This package provides python classes for handling and running physical simulations. The main aim is to easily wrap simulation code and deal with input and output automatically. The package also facilitates submitting simulations to high performance computing environments and it provides functions for running parameter scans.
The package can simply be cloned from github, but it is also available on pip
and conda
:
pip install py-modelrunner
This package has multiple purposes that are described in more detail below. Additional
examples can be found in the examples
folder.
Assume you have written a python simulation in form of a simple script that defines a function with several arguments, like so
def main(a: float = 1, b: int = 2, negate: bool = False):
res = a ** b
if negate:
res *= -1
return res
The modelrunner
package now allows you to wrap a convenient command line interface
around this simple function. Assuming the script is saved in a file called script.py
,
calling python -m modelrunner script.py -h
shows the follwing help
usage: script.py [-h] [--a VALUE] [--b VALUE] [--negate] [--json JSON] [-o PATH]
optional arguments:
-h, --help show this help message and exit
--json JSON JSON-encoded parameter values. Overwrites other parameters. (default: None)
-o PATH, --output PATH
Path to output file. If omitted, no output file is created. (default: None)

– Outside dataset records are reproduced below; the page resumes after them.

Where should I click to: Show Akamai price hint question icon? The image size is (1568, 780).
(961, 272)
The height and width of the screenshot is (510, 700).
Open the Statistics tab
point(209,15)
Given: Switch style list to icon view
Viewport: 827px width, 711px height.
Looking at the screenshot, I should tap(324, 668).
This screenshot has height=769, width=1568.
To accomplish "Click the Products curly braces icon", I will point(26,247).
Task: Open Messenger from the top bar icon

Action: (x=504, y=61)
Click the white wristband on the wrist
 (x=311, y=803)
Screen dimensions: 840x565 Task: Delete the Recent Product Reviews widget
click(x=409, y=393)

--a VALUE Parameter `a` (default: 1)
--b VALUE Parameter `b` (default: 2)
--negate Parameter `negate` (default: False)
Consequently, the function can be called using python -m modelrunner script.py --a 2 --b 3 --negate -o result.yaml
,
which produces a file result.yaml
with the following content:
info:
time: # TIMESTAMP
model:
class: main
description: null
name: main
parameters:
a: 2.0
b: 3
negate: true
result: -8.0
This file not only contains the result, but also metainformation including the parameters to run the simulation and the time when it was started.
The package introduces a base class ModelBase
that describes the bare structure all
models are supposed to have.
Custom models can be created by inheriting from ModelBase
and defining suitable
parameters:
from modelrunner import ModelBase
class MyModel(ModelBase): # define custom model
# defines supported parameters with default values
parameters_default = {"a": 1, "b": 2}
def __call__(self):
"""calculate the actual model"""
return self.parameters["a"] * self.parameters["b"]
model = MyModel({"a" : 3})
The last line actually creates an instance of the model with custom parameters.
Alternatively, a model can also be defined from a simple function:
from modelrunner import make_model
@make_model
def multiply(a=1, b=2):
return a * b
model = multiply(a=3)
The main aim of defining models like this is to provide a unified interface for running models for the subsequent sections.
Models can be run with different parameters. In both examples shown above, the model
can be run from within the python code by simply calling the model instance: model()
.
In the cases shown above, these calls will simply return 6
.
In typical numerical simulations, models need to be evaluated for many different
parameters. The packages facilitates this by providing a special interface to set
arguments from the command line. To show this, either one of the model definitions
given above can be saved as a python file model.py
. Using the special call
python -m modelrunner model.py
provides a command line interface for adjusting model parameters.
The supported parameters can be obtained with the following command
$ python -m modelrunner model.py --help
usage: model.py [-h] [--a VALUE] [--b VALUE] [-o PATH] [--json JSON]
optional arguments:
-h, --help show this help message and exit
-o PATH, --output PATH
Path to output file. If omitted, no output file is created. (default: None)
--json JSON JSON-encoded parameter values. Overwrites other parameters. (default: None)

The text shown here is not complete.